Text and element pointing records:
================================

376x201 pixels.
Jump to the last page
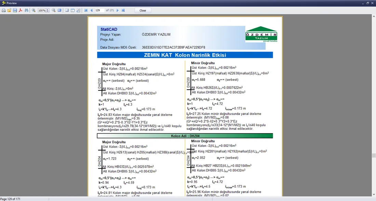click(x=123, y=10)
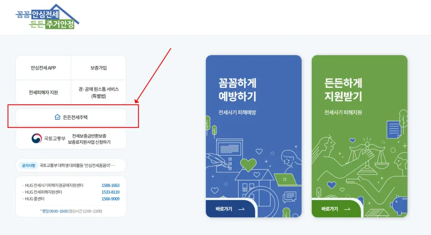Click phone number 1588-1663

[111, 185]
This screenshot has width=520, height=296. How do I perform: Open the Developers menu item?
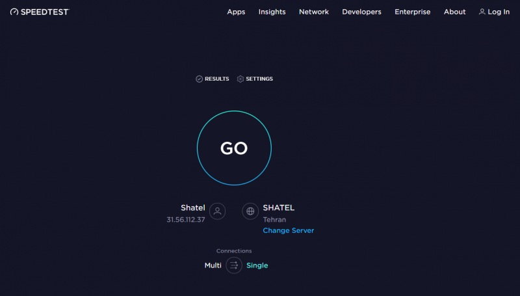point(361,12)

================================

| GOAL |
Retype each of the entries above word for word, omitting the pictures.

| REPLY TO THE EXERCISE |
376x201 pixels.
Jump to the last page
click(x=123, y=10)
Click phone number 1588-1663

[111, 185]
This screenshot has width=520, height=296. How do I perform: Open the Developers menu item?
point(361,12)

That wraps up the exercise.